Broadcasting of messages by a producer to many Queues is termed Fan Out. It is fairly simple to implement compared to Fan In where Queues consume messages from multiple Queues. One problem is identifying messages belonging to the same category coming from different Queues or producers. This is where Topics are helpful.
Producers put messages into a topic (imagine a header on a notice board). Most MQ products available today lets you create a topic. Consumers subscribe to that topic regardless of the origin.
The ideal design pattern for MQs go like this:
1. Producers publish messages to a topic.
2. Have a separate Queue for each receiver
3. Link each Queue to the topic that its receiver is interested in.
SQS is capable of doing #2 above but to publish to a topic, and to distribute messages from a topic to the SQS Queues that are subscribed to that topic, we use the Simple Notification Service (SNS) on AWS.
SNS can broadcast multiple messages to multiple endpoints (subscribers). For instance let’s say you have SQS notification configured for new file-landings on an S3 location. SQS messages will get picked by a consumer, let’s say a cloud database. But if you want the same S3 file arrival notification to go to another consumer, SNS has to be configured.
#2 alleviates the need to poll multiple Queues which leads to simpler subscriber architecture. Note that subscribers are difficult to implement as it needs exception handling mechanisms to handle ill-formatted messages, malicious payload inside messages, Dead Letter Queues etc. DLQ is an exception handling Queue where messages that failed to process can be moved and be hooked to an alarm so we can investigate. Also from a producer’s perspective subscribers are clients, so the moral high road (aka avoiding technical debt) is to make it easy on subscribers.
A popular software development pattern for implementing message passing is called publish/subscribe or pub/sub. It is implemented as the subscriber polling the Queue usually through an HTTP request or through webhooks.
Webhook is simply an http (POST) request from publisher to subscriber to notify of a message. It is a user-defined callback (in this case it’s defined on the publisher). When an event happens let’s say pushing a message, the pre-configured callback (aka webhook) notifies the subscriber through an HTTP post request to the pre-configured URI.
Other MQ tools
Apart from SNS-SQS combo, AWS offers Eventbridge which introduces the concept of an event bus with no separation of topics and Q’s.
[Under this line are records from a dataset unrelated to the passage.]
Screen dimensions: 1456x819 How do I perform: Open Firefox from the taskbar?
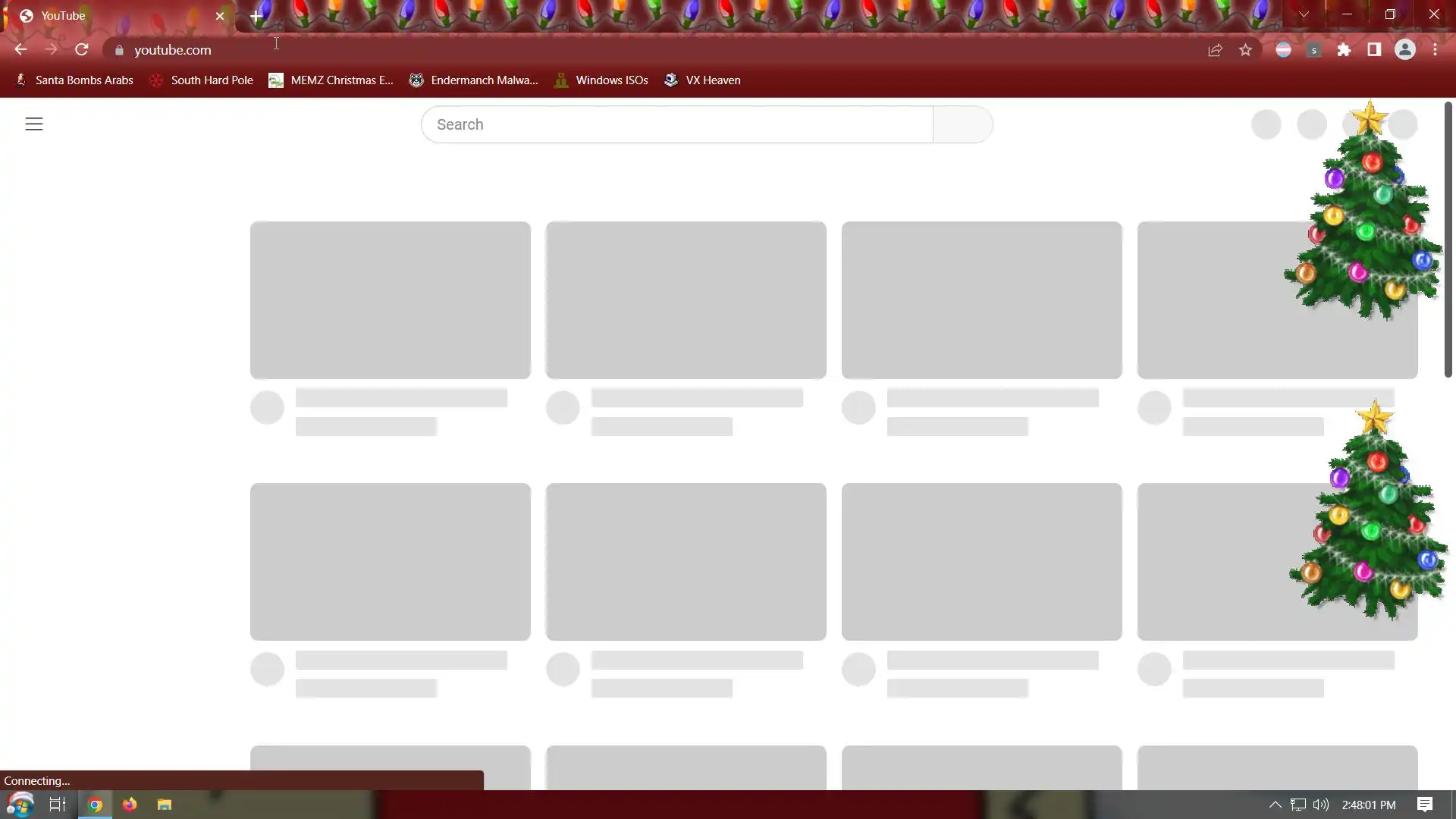pos(130,805)
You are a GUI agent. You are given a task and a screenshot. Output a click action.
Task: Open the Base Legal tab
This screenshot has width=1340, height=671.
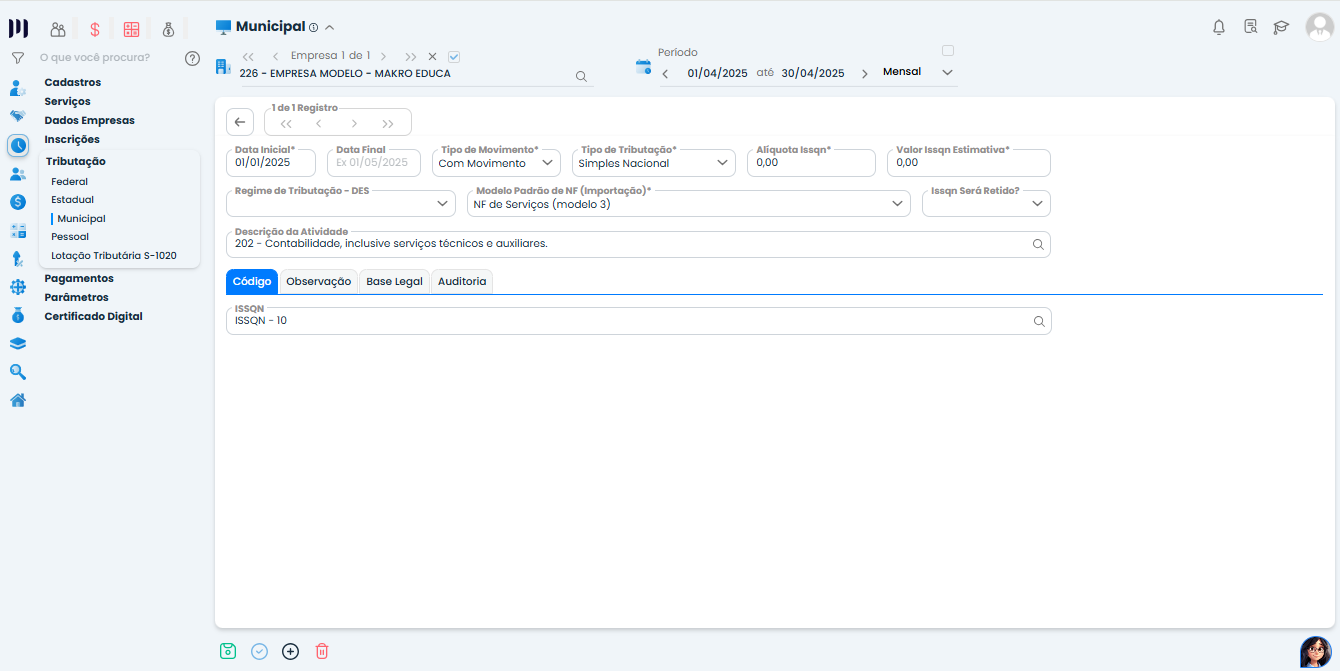tap(394, 282)
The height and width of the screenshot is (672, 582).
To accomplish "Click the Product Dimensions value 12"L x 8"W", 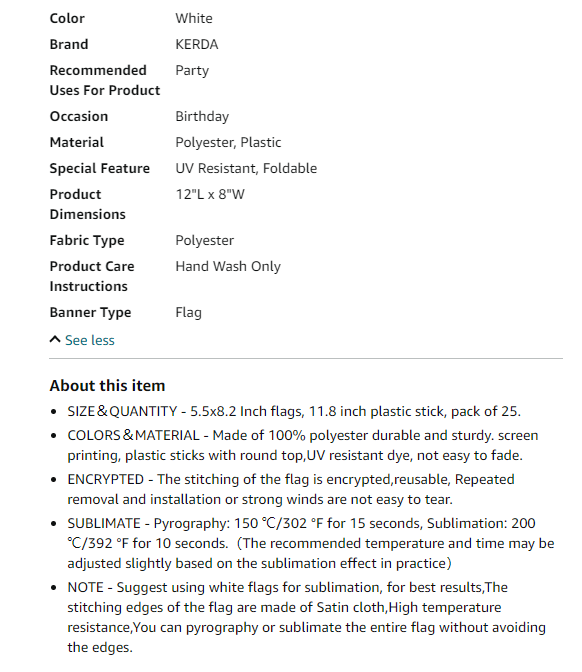I will coord(210,194).
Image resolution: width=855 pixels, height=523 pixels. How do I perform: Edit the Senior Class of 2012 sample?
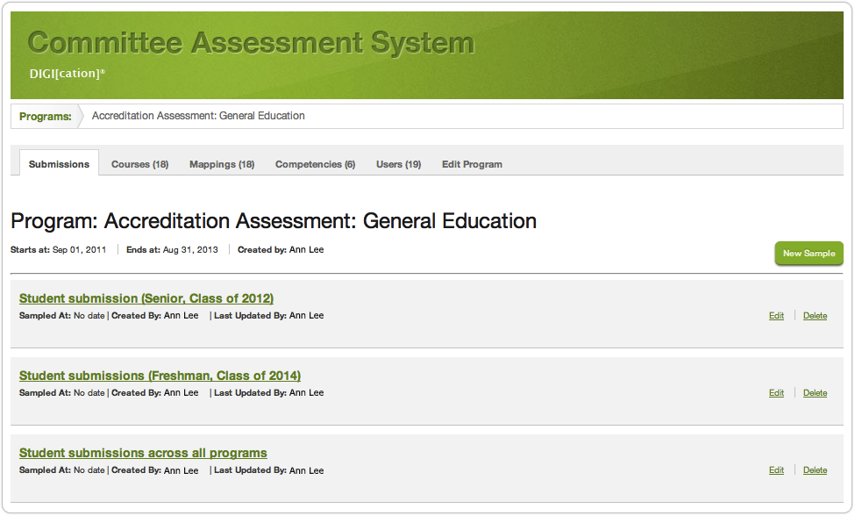tap(776, 316)
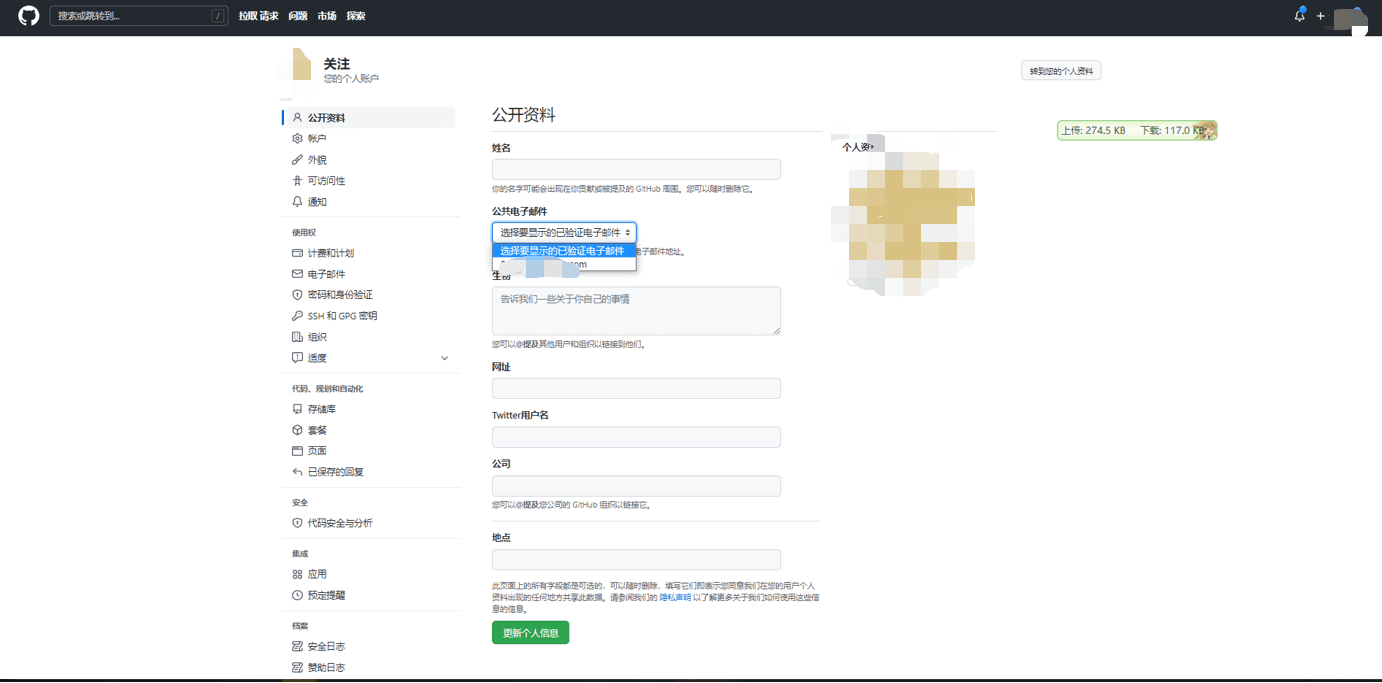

All messages are of a structured format and all of them pass through Eventbridge. A topic is embedded inside the message to channel them to subscribers. This unified pattern helps define more rules on the event bus and allows advanced features on the bus like archival, monitoring, alerting, replay etc.
Perhaps the more popular tools are Kafka and RabbitMQ. Kafka messages are called events. Events can be published into a topic. A topic is partitioned using a key. Each partition is ordered in FIFO. Events can be streamed through sockets or polled by consumers and is widely used for event streaming applications like IoT and web analytics. Number of partitions (servers) determine how much Kafka can distribute load. Kafka is known to be difficult to install and maintain, and its managed services are expensive than SQS/SNS.
RabbitMQ is an open source tool like Kafka. It has direct support for Queues and messages. Queues are FIFO by default. This is a much easier tool to install and maintain. It isn’t suitable for streaming applications that require very good horizonal scalability.
Final note on messages themselves
An often overlooked theme in building enterprise messaging is data serialization standards to unify enterprise’s data interchange format — because we often start small but only until it’s no longer small.
JSON being very popular today solves this for most enterprises. But intensive messaging systems may need to look for other performant serialization techniques. A great example is the open sourced protocol buffers developed by the venerable Jeff Dean for Google’s internal message passing.